Michael Forst- Oui. A l’exception de la Norvège, véritable particularité de ce paysage, les mêmes phénomènes s’observent partout. Les personnalités politiques commencent par marteler un discours très discriminatoire, voire diffamatoire, en utilisant des termes comme « écoterroristes » Ou « Talibans verts ».
Les média grand public relayer ces commentaires et encourager involontairement les utilisateurs à assimiler les activistes à des terroristes ou à des criminels. Preuve de l’impact de ce discours : en Allemagne, des automobilistes traînés par les cheveux, ont frappé et roulé sur des manifestants alors que ceux-ci bloquaient simplement une route.
En outre, les pouvoirs publics l’utilisent pour justifier le recours à des méthodes auparavant réservées à la lutte contre le terrorisme. En Italie, de nouvelles lois anti-mafia voient le jour et se durcissent. En Allemagne, les lois destinées à lutter contre la faction armée rouge dans les années 1970 sont en train d’être mises au goût du jour.
Des cellules spécialisées sont créées, comme Déméter en France (qui surveille « attaques contre le monde agricole »). Et dans les documents officiels de certains pays, les mouvements écologistes sont clairement désignés comme « à tendance terroriste », voire parfois des terroristes. Cette assimilation me fait peur.
Comment se positionne la France dans ce panorama ? ?
La France est le pire pays d’Europe en matière de répression policière contre les militants écologistes. La violence de la police est hors catégorie. Leurs homologues à l’étranger ne comprennent pas la manière dont les Français réagissent aux manifestations, ne comprennent pas qu’une telle violence puisse être utilisée.
« Si la France est la pire en termes de maintien de l’ordre, la Grande-Bretagne est la pire en termes de répression judiciaire. »

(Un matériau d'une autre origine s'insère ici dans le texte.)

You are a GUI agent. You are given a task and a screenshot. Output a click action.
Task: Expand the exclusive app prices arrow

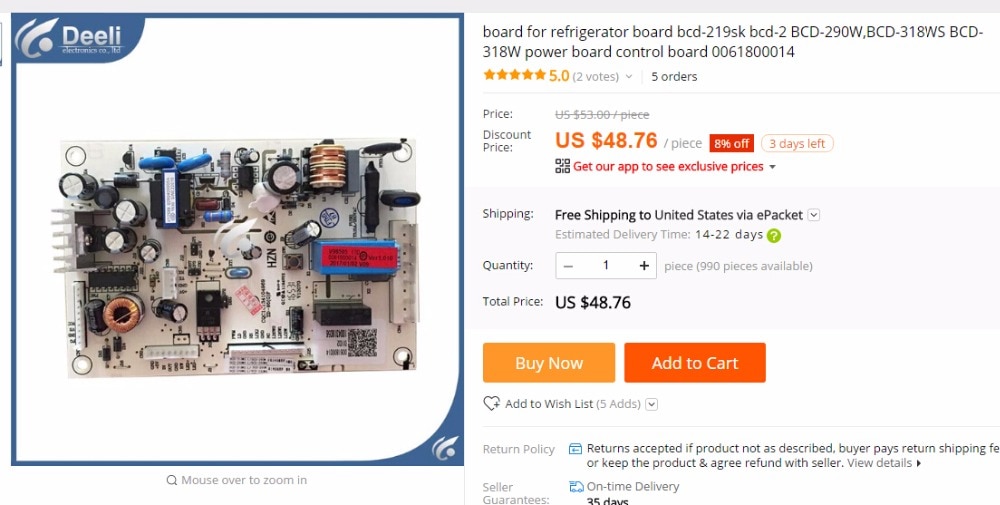[772, 167]
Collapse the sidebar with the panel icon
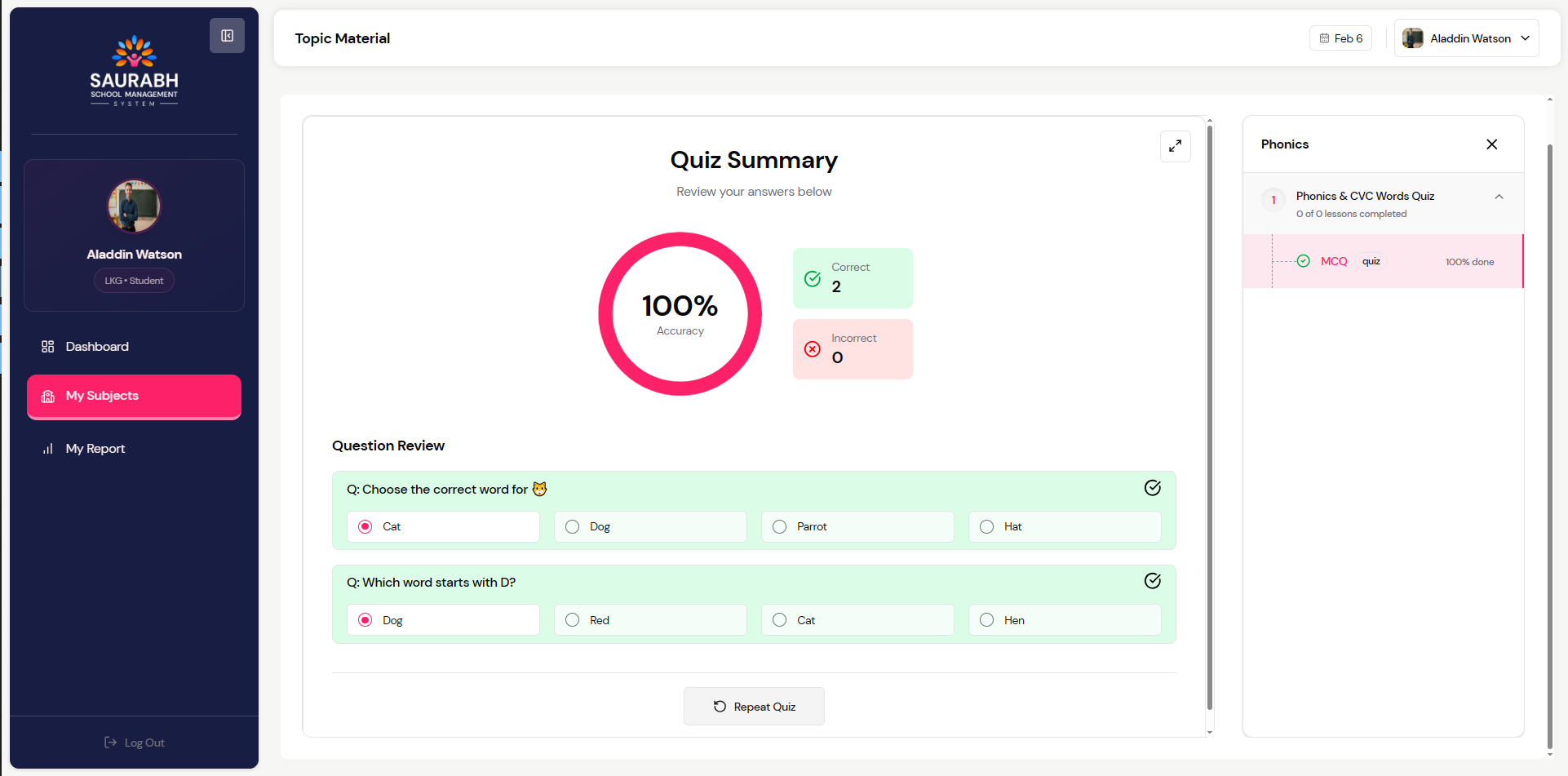1568x776 pixels. (x=227, y=36)
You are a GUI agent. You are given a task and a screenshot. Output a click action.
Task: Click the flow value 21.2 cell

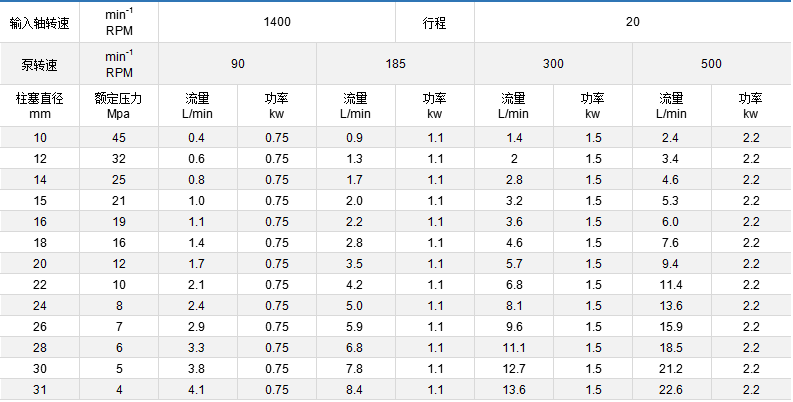(670, 369)
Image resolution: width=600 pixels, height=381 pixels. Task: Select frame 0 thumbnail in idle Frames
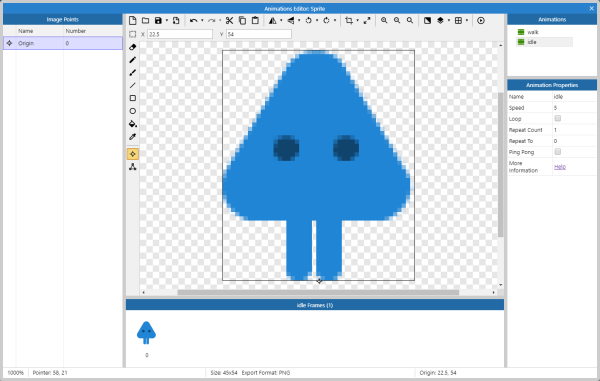click(146, 333)
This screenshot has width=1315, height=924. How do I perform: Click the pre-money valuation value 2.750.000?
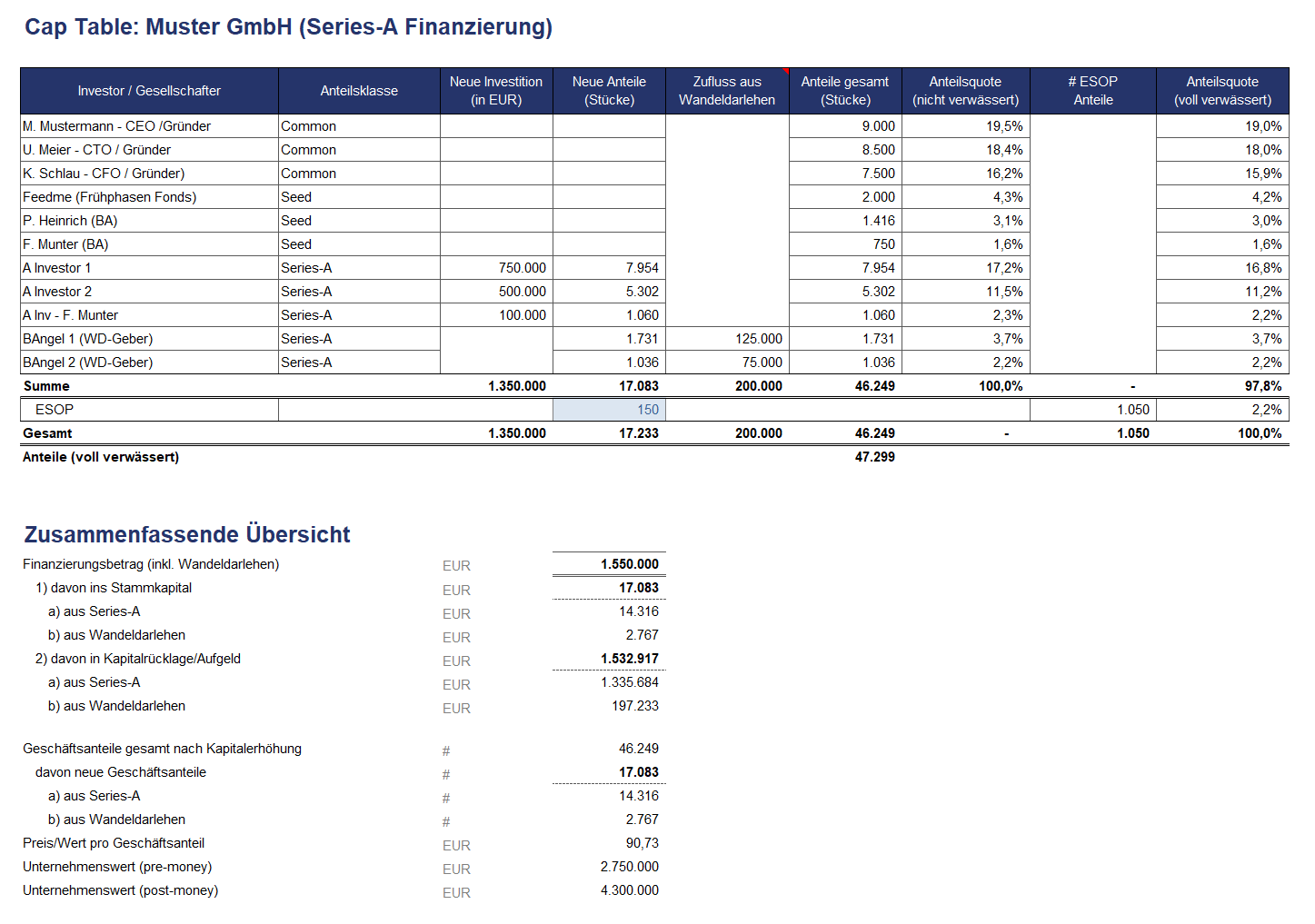629,867
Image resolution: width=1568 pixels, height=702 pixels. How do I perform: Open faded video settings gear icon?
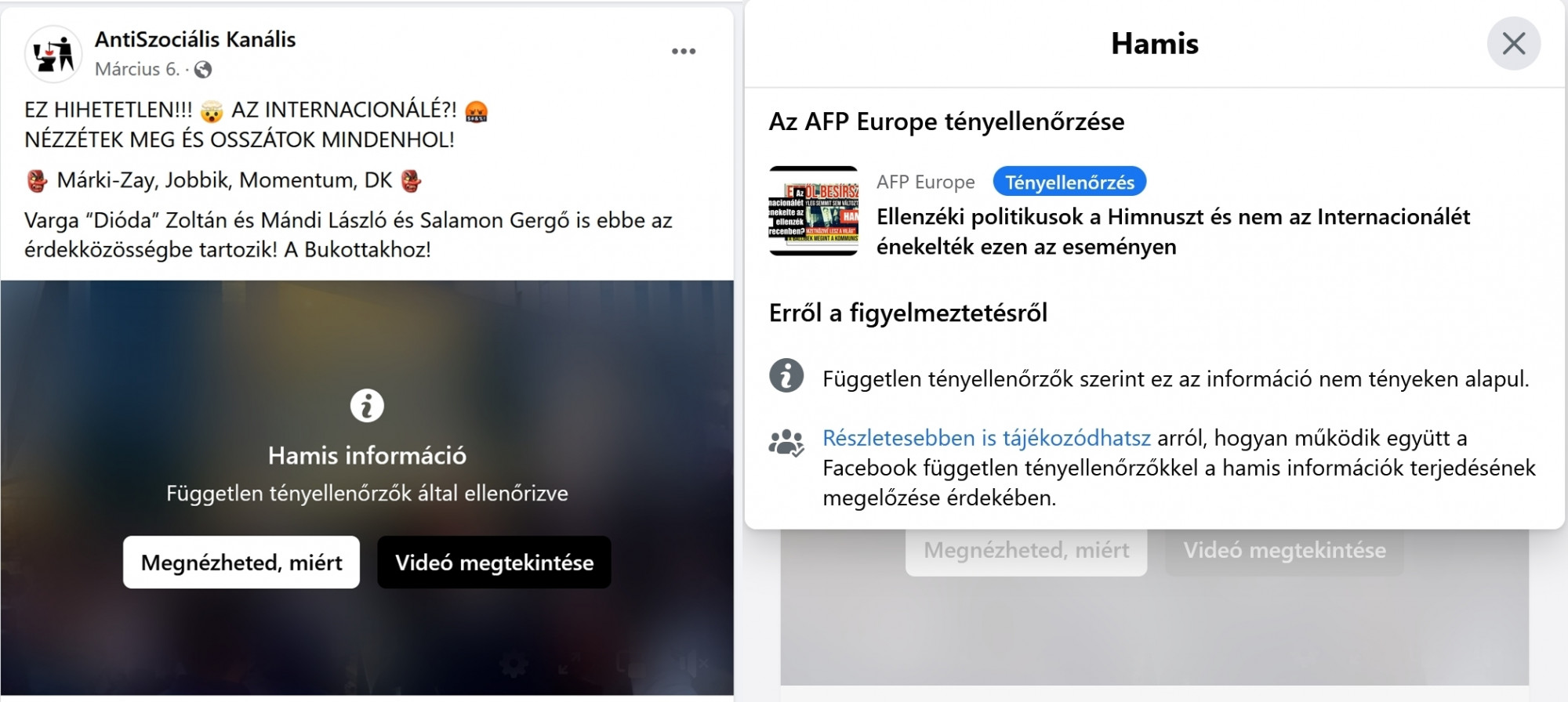(514, 664)
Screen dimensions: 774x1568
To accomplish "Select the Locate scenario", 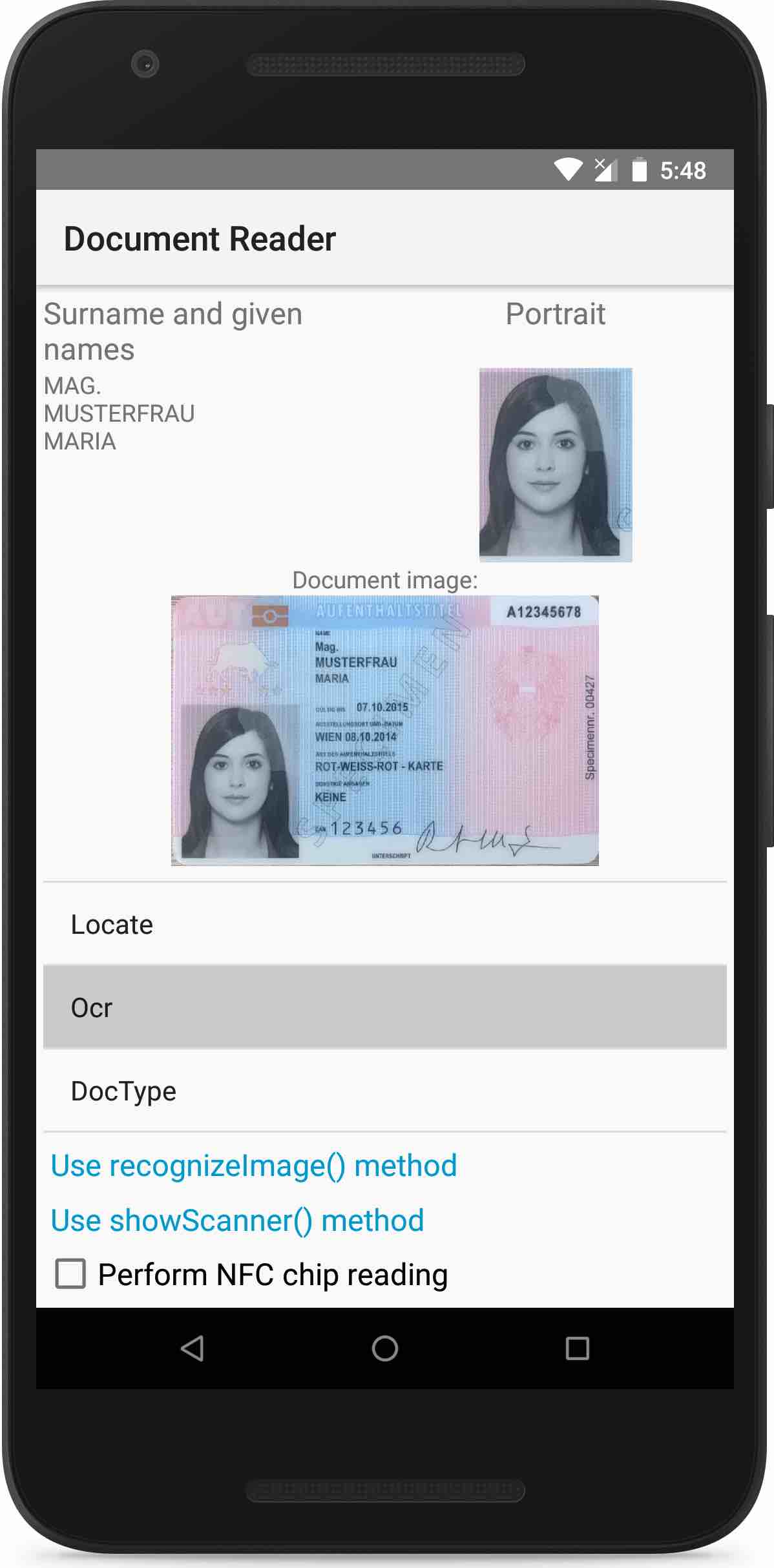I will [384, 924].
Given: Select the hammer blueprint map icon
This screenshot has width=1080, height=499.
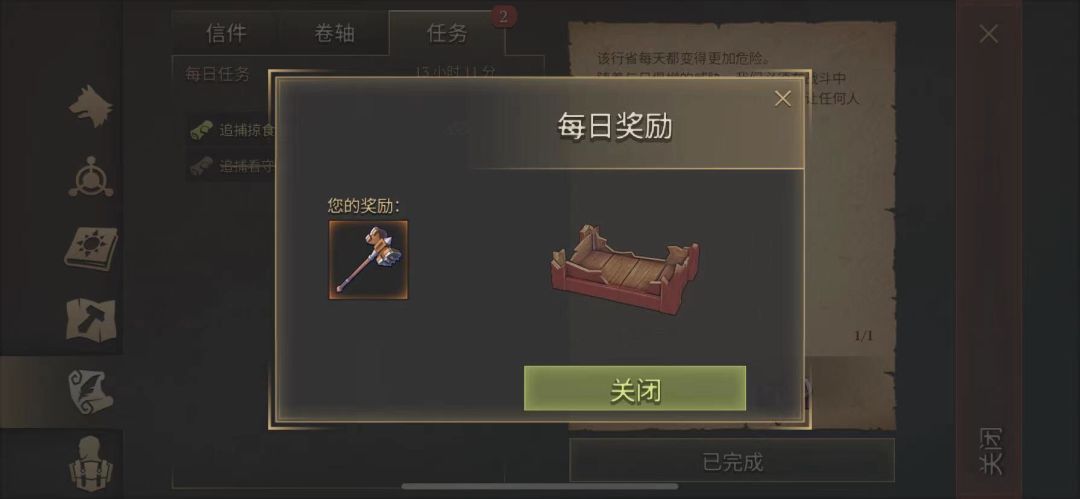Looking at the screenshot, I should [x=92, y=319].
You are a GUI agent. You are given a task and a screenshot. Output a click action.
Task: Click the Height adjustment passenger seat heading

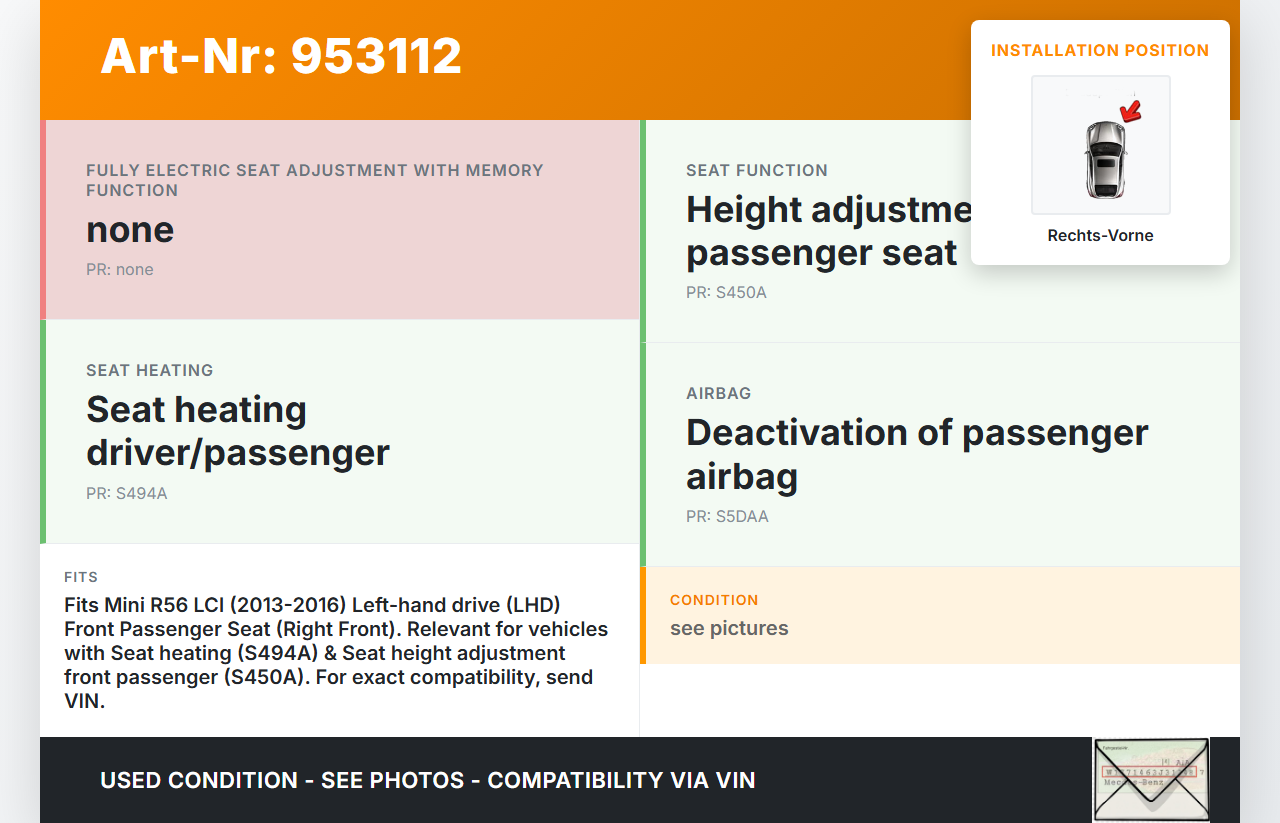coord(826,231)
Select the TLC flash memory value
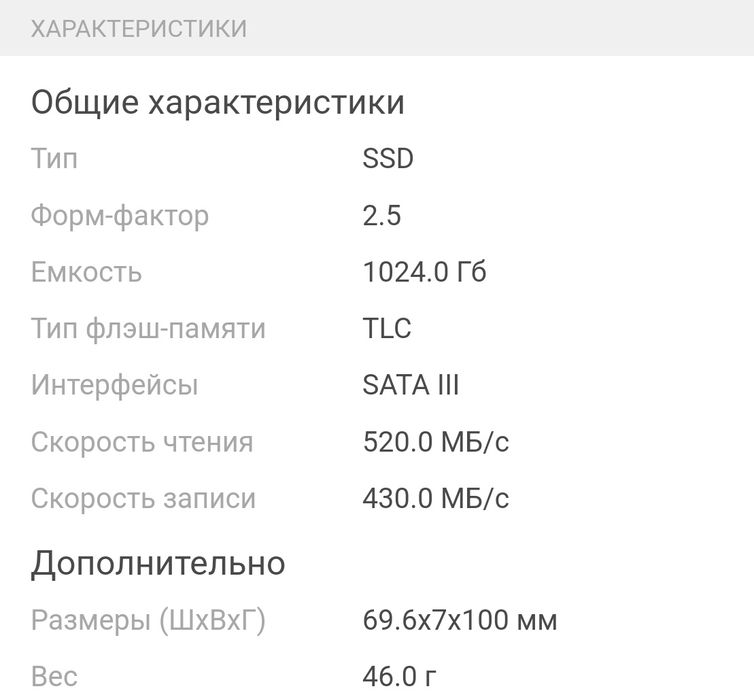Screen dimensions: 754x700 point(386,328)
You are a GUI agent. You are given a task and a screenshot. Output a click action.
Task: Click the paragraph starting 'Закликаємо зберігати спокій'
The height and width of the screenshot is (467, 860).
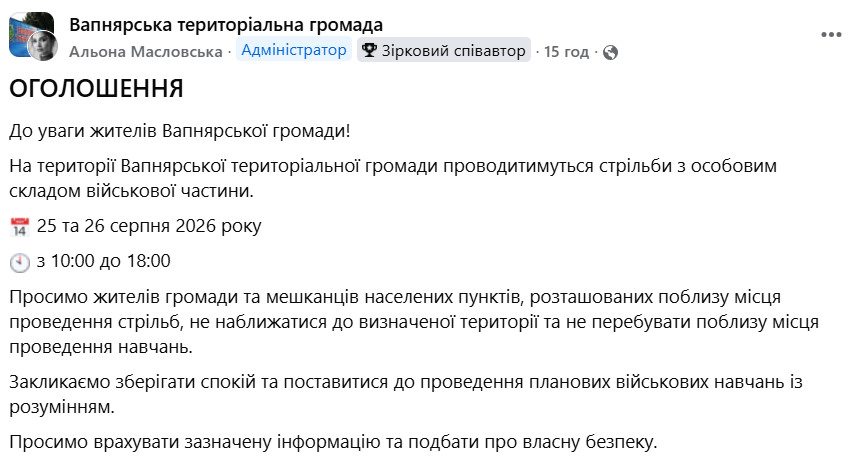click(406, 394)
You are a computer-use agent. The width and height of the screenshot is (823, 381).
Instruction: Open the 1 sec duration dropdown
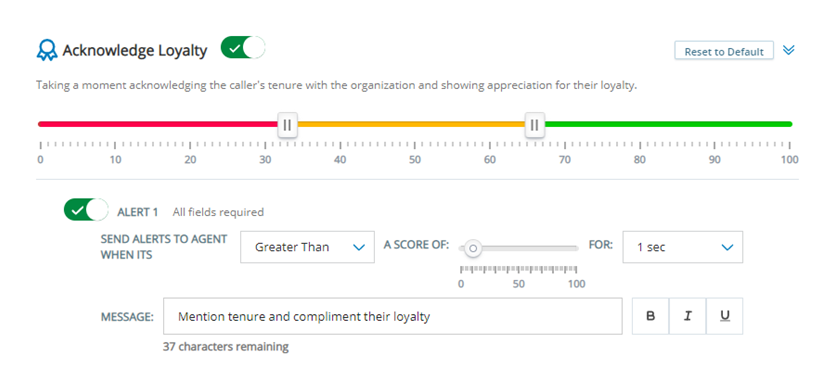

En Allemagne, les arrestations sont assez nombreuses « musclé ». Le recours à des prises très douloureuses, appelées « prise de douleur » et consistant à se tordre le poignet, équivaut à une torture. Mais cela n’a rien à voir avec la répression policière actuelle à laquelle les militants français sont confrontés de plein fouet. Ici, gaz lacrymogènes et grenades de désencerclement sont lancés sans aucune distinction. Le phénomène du piège, bien qu’interdit, est toujours d’actualité. Autant d’abus qu’on n’observe pas à l’étranger.
Y compris en Grande-Bretagne, où la répression contre les écologistes semble se durcir de mois en mois. ?
Celui-ci est différent. Si la France est le pire pays européen en termes de maintien de l’ordre, la Grande-Bretagne est le pire en termes de répression judiciaire. Des peines allant jusqu’à 30 mois de prison ont été prononcées pour avoir bloqué un pont ou une autoroute.
En outre, les sociétés d’autoroutes peuvent exiger des sommes énormes aux militants pour le climat, sous prétexte que l’interruption du trafic a entraîné une perte financière de plusieurs centaines de milliers de livres. Là où, en France, 1 euro symbolique aurait probablement été demandé.
Et ce n’est pas tout ! Les tribunaux interdisent aux avocats de présenter des défenses fondées sur « besoin ». Les militants n’ont pas le droit d’expliquer pourquoi ils ont agi. Le moindre acte de prononcer les mots « climat » Ou « changement climatique » entraîne une condamnation pour outrage au tribunal.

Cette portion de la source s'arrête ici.